In [1]:
import csv

import redis
import pickle
import pandas as pd
import multiprocess as mp    # using `multiprocess` instead of `multiprocessing` because function to be called in `map` is in the same file as the function which is calling it: https://stackoverflow.com/questions/41385708/multiprocessing-example-giving-attributeerro

In [2]:
# taken directly from `cloud_functions/fast_trade_history_redis_update/main.py`
FEATURES_FOR_EACH_TRADE_IN_HISTORY = {'msrb_valid_from_date': 'DATETIME', 
                                      'msrb_valid_to_date': 'DATETIME', 
                                      'rtrs_control_number': 'INTEGER', 
                                      'trade_datetime': 'DATETIME', 
                                      'publish_datetime': 'DATETIME', 
                                      'yield': 'FLOAT', 
                                      'dollar_price': 'FLOAT', 
                                      'par_traded': 'NUMERIC', 
                                      'trade_type': 'STRING', 
                                      'is_non_transaction_based_compensation': 'BOOLEAN', 
                                      'is_lop_or_takedown': 'BOOLEAN', 
                                      'brokers_broker': 'STRING', 
                                      'is_alternative_trading_system': 'BOOLEAN', 
                                      'is_weighted_average_price': 'BOOLEAN', 
                                      'settlement_date': 'DATE', 
                                      'calc_date': 'DATE', 
                                      'calc_day_cat': 'INTEGER', 
                                      'maturity_date': 'DATE', 
                                      'next_call_date': 'DATE', 
                                      'par_call_date': 'DATE', 
                                      'refund_date': 'DATE', 
                                      'transaction_type': 'STRING', 
                                      'sequence_number': 'INTEGER'}

In [3]:
trade_history_redis_client = redis.Redis(host='10.75.46.228', port=6379, db=0)

In [4]:
def has_negative_yields(trade_history_df):
    '''First remove missing yields and then check if there are negative yields.'''
    trade_history_df = trade_history_df[~pd.isna(trade_history_df['yield'])]    # remove trades with missing yields
    return (trade_history_df['yield'] < 0).any()

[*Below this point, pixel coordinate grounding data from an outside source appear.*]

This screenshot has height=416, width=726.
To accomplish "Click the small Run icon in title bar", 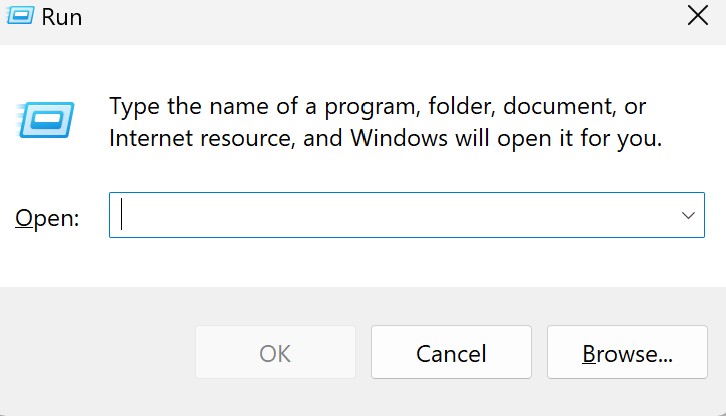I will tap(20, 16).
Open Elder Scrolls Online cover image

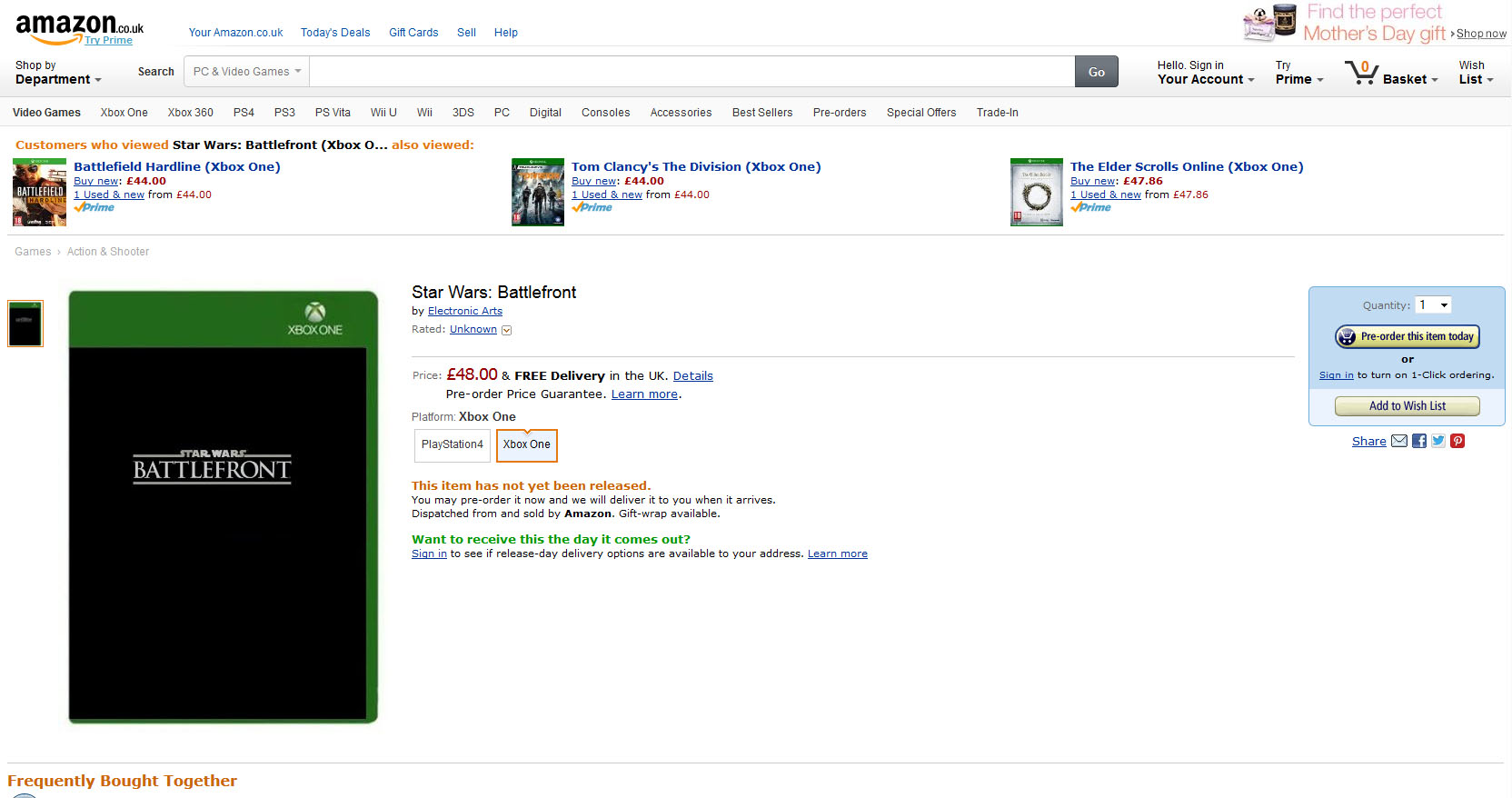tap(1037, 193)
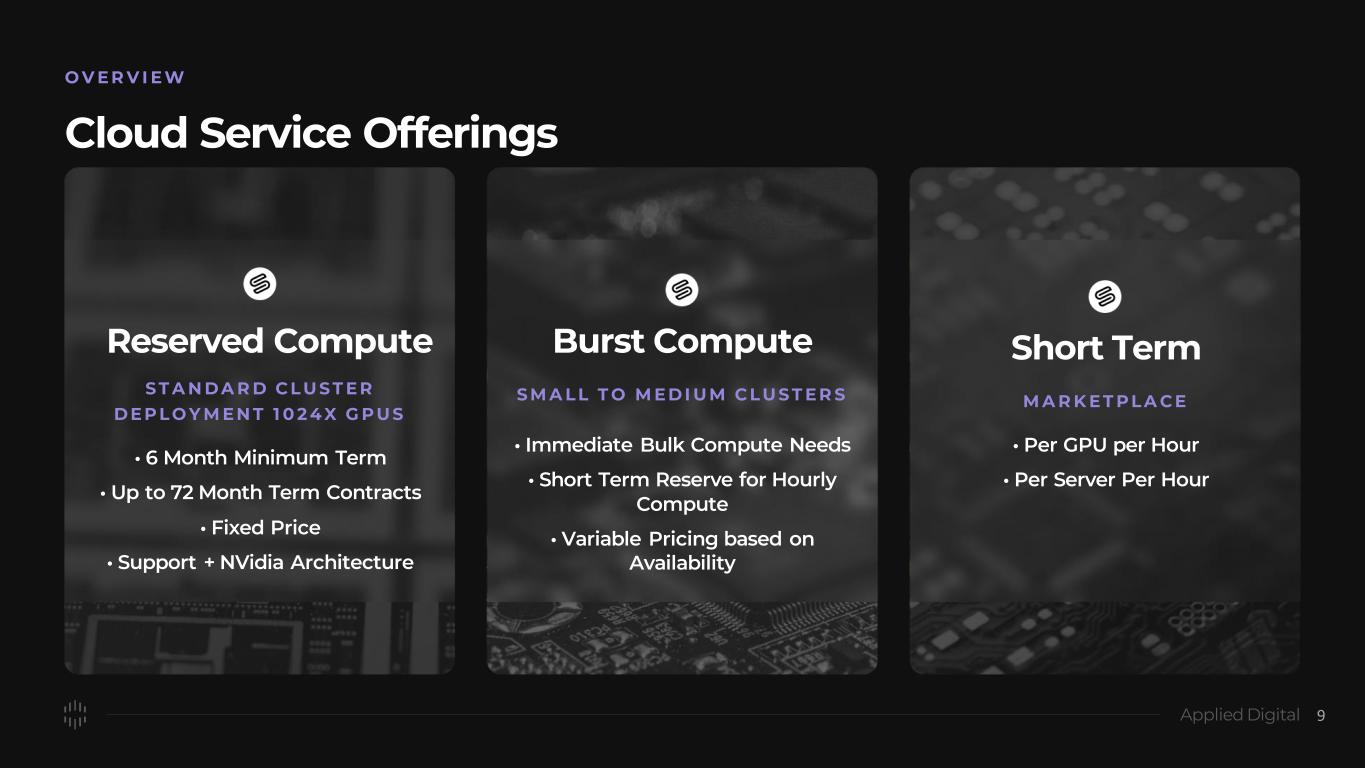This screenshot has height=768, width=1365.
Task: Click the OVERVIEW section label
Action: pyautogui.click(x=125, y=77)
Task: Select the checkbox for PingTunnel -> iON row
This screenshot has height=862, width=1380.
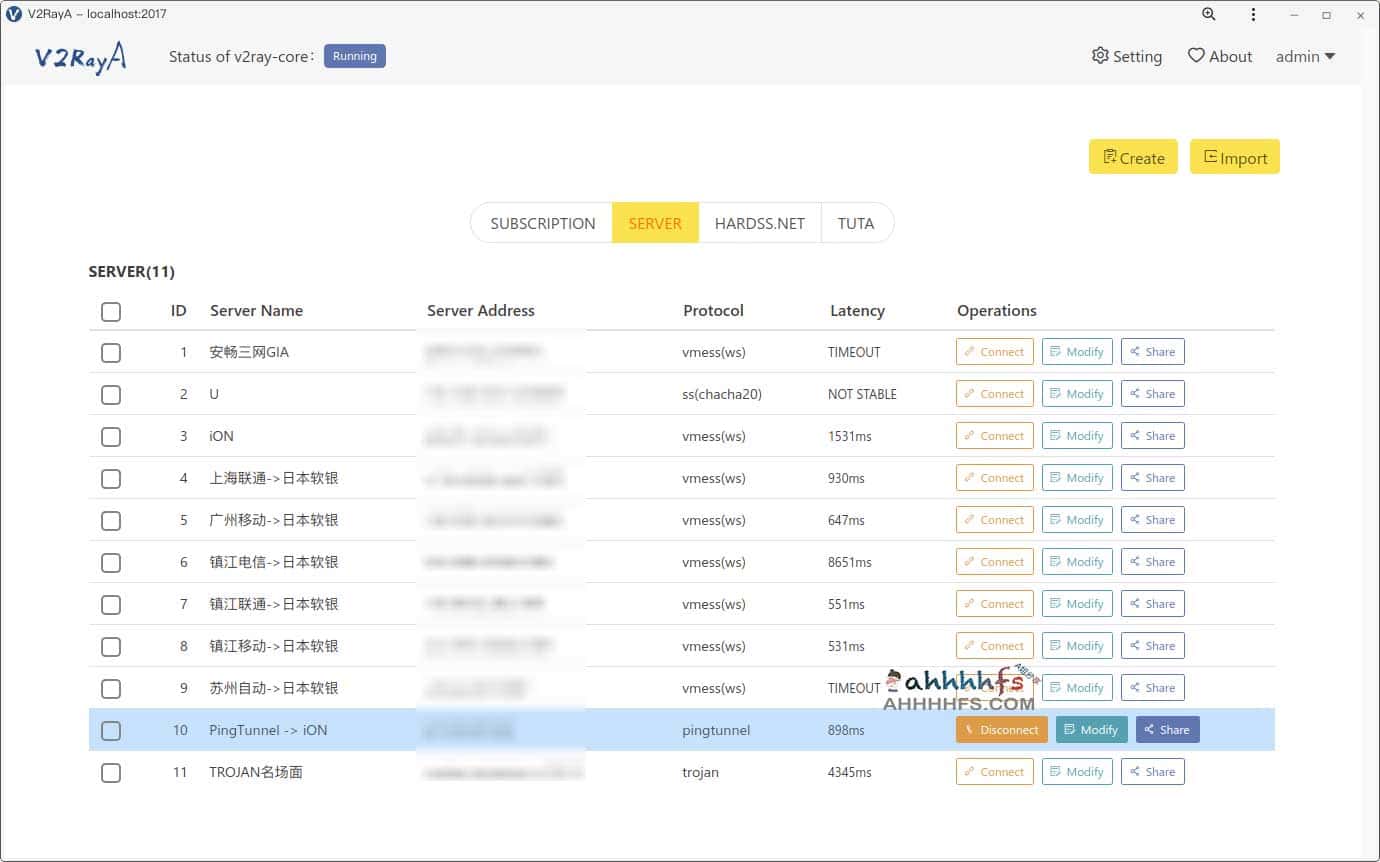Action: 111,731
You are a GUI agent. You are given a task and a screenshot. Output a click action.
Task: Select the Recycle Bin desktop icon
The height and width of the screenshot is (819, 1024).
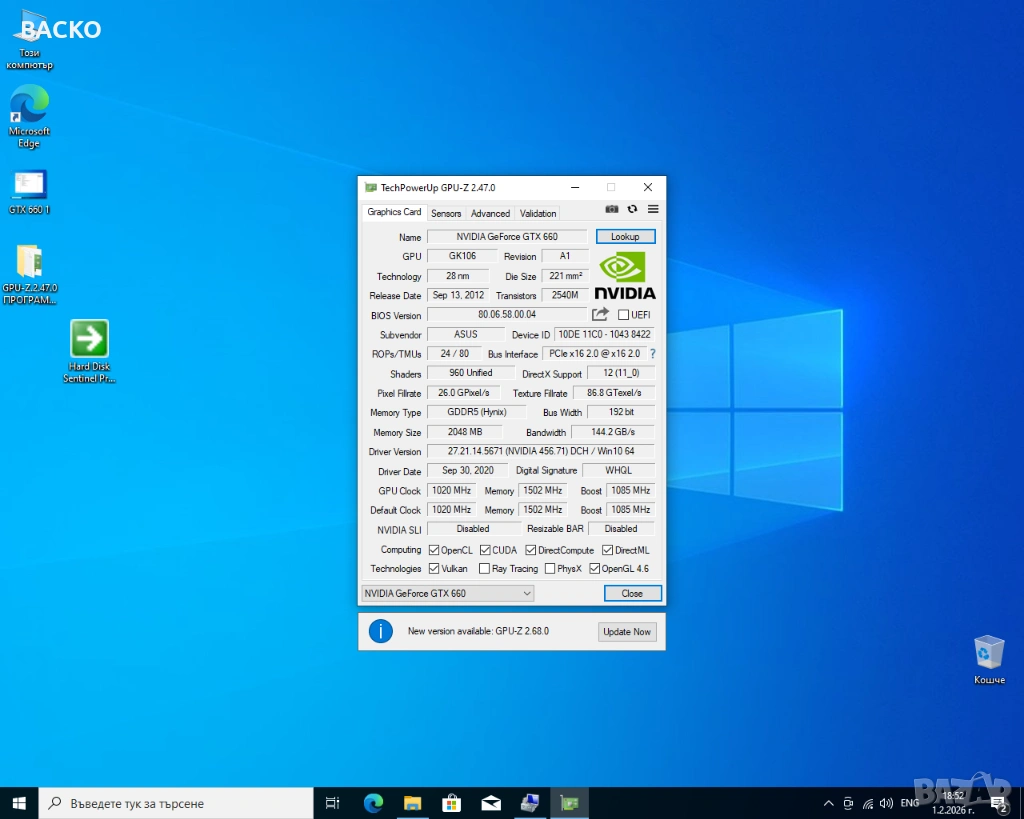click(989, 653)
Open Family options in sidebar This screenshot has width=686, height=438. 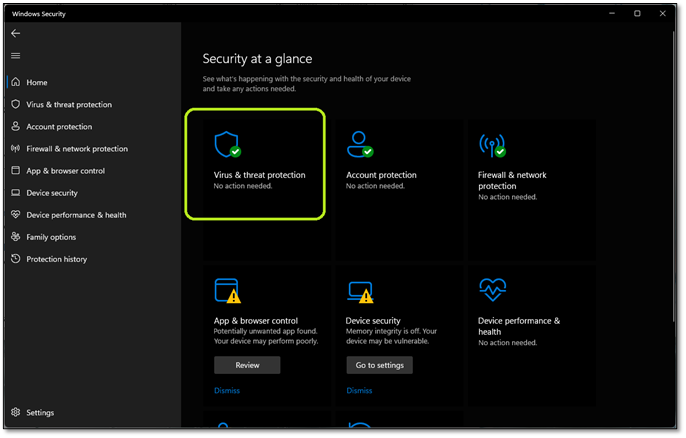(x=51, y=237)
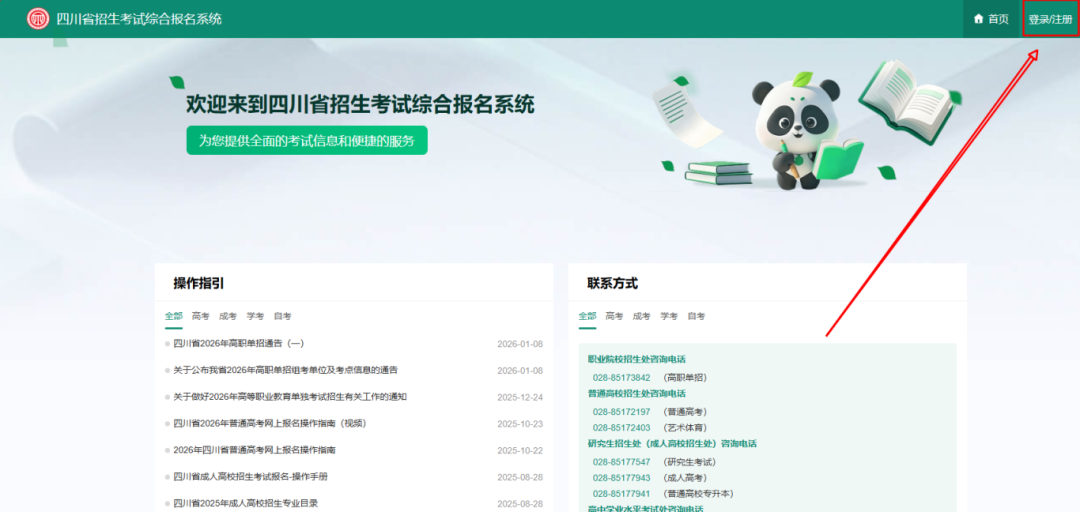Screen dimensions: 1080x512
Task: Switch to 成考 tab under 操作指引
Action: coord(228,316)
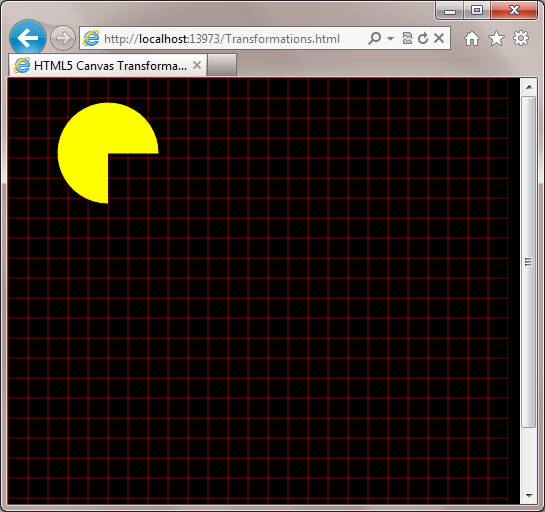This screenshot has width=545, height=512.
Task: Open a new blank tab
Action: coord(221,65)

def has_missing_yields(trade_history_df):
    '''Check if any trade has a missing yield.'''
    return pd.isna(trade_history_df['yield']).any()

Without multiprocessing.

In [5]:
negative_yields_in_trade_history = []
missing_yields_in_trade_history = []
for cusip in trade_history_redis_client.scan_iter():    # scan_iter() is superior to keys() for large numbers of keys because it gives you an iterator you can use rather than trying to load all the keys into memory; https://stackoverflow.com/questions/22255589/get-all-keys-in-redis-database-with-python
    trade_history_df = pd.DataFrame(pickle.loads(trade_history_redis_client.get(cusip)), columns=list(FEATURES_FOR_EACH_TRADE_IN_HISTORY.keys()))
    if has_negative_yields(trade_history_df):    # may have missing yields as well
        negative_yields_in_trade_history.append(cusip.decode('utf-8'))    # decode with 'utf-8' is necessary since the keys are byte-strings; https://stackoverflow.com/questions/606191/convert-bytes-to-a-string-in-python-3
    if has_missing_yields(trade_history_df):
        missing_yields_in_trade_history.append(cusip.decode('utf-8'))    # decode with 'utf-8' is necessary since the keys are byte-strings; https://stackoverflow.com/questions/606191/convert-bytes-to-a-string-in-python-3

With multiprocessing.

In [None]:
def has_negative_yields_or_missing_yields(cusip):
    trade_history = pickle.loads(trade_history_redis_client.get(cusip))
    return cusip.decode('utf-8'), has_negative_yields(trade_history), has_missing_yields(trade_history)    # decode with 'utf-8' is necessary since the keys are byte-strings; https://stackoverflow.com/questions/606191/convert-bytes-to-a-string-in-python-3

In [None]:
with mp.Pool() as pool_object:
    cusips_with_negative_yields_or_missing_yields = pool_object.map(has_negative_yields_or_missing_yields, trade_history_redis_client.scan_iter())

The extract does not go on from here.